**原文抜粋**.
-----
サブカル大蔵経839遠藤秀紀『解剖男』(講談社現代新書)
以前読んだ『東大ハチ公物語』で、ひとりだけ企画そのものにガチで喧嘩腰だった筆致が印象的で、本書にたどり着きました。
遺体。名もなき動物へのリスペクト。
動物の死体は現代社会では基本的に生ごみとして扱われている。ライオンが死んでもゾウが死んでもキリンが死んでも、その99%までは焼却処分されている。その背景には力ある政治や行政が、動物の死体に文化としての価値を全く認めていないと言う現実がある。動物の死体に科学的興味を感じてくれるすべての読者へ。しばらくの間、動物の死体を遺体と呼んで筆を執ることにしたい。p.4
私と遺体。私も死体。死体としての平等。
私は必ず問うことにしている。この遺体と一生付き合うことができるか。p.22
本書には著者が遺体と居る写真も多く掲載されています。
遺体をどれほど大きな知に変えられるかは、遺体に接する人間たちがどれほど真剣に遺体に謎を問うかで決まるのである。p.61
道端の遺体。〈道〉とは遺体のある場。
どんな頭骨でも、何かを食べるために設計された部分と、脳の領域を保護するための部分の、二つに分けられる。p.93
骨による知見
獣の首の骨はなぜ7本でなければならないのか。p.96
7本で等しい生物。
-----
**与えられた資料**.
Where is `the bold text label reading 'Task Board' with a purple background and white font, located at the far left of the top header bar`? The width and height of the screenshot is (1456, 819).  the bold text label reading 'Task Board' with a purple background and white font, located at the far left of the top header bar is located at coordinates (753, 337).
-----
**やること**.
1. 『解剖男』の紹介文で「動物の死体は現代社会では」で始まる段落を、主な事実を残したまま箇条書きにまとめてください。
2. 『解剖男』の紹介文を、最後の一文のあとから書き継いでください。

**解答例**.
1.
- 現代社会では、動物の死体は基本的に生ごみとして扱われている。
- ライオンやゾウ、キリンが死んでも、その99%までは焼却処分される。
- その背景には、力ある政治や行政が動物の死体に文化としての価値を全く認めていない現実がある。
- 著者は、動物の死体に科学的興味を感じる読者に向けて、しばらく動物の死体を「遺体」と呼んで書くことにする。

2.
私たちの手が「つかむための四肢」として何千万年もの進化の足跡の上に成り立っている。p.119
掴むことの物凄さ。
ラクダのこぶは🐪直射日光の影響を身体の深部に直接与えないための断熱材として、背中という配置場所が選ばれているようである。p.180
そこに器官がある意味。
反芻胃というのは実は消化酵素云々という以前に草を燃料に微生物をどんどん増やす培養タンクとして活躍。p.186
今南方熊楠の研究書『ニニフニ』を読んでいるのですが、熊楠が吐く理由が考察されています。反芻胃と微生物か…。
獣医学・畜産学は解剖学に唾を吐く。p.199
解剖学は全てを解剖するのかも。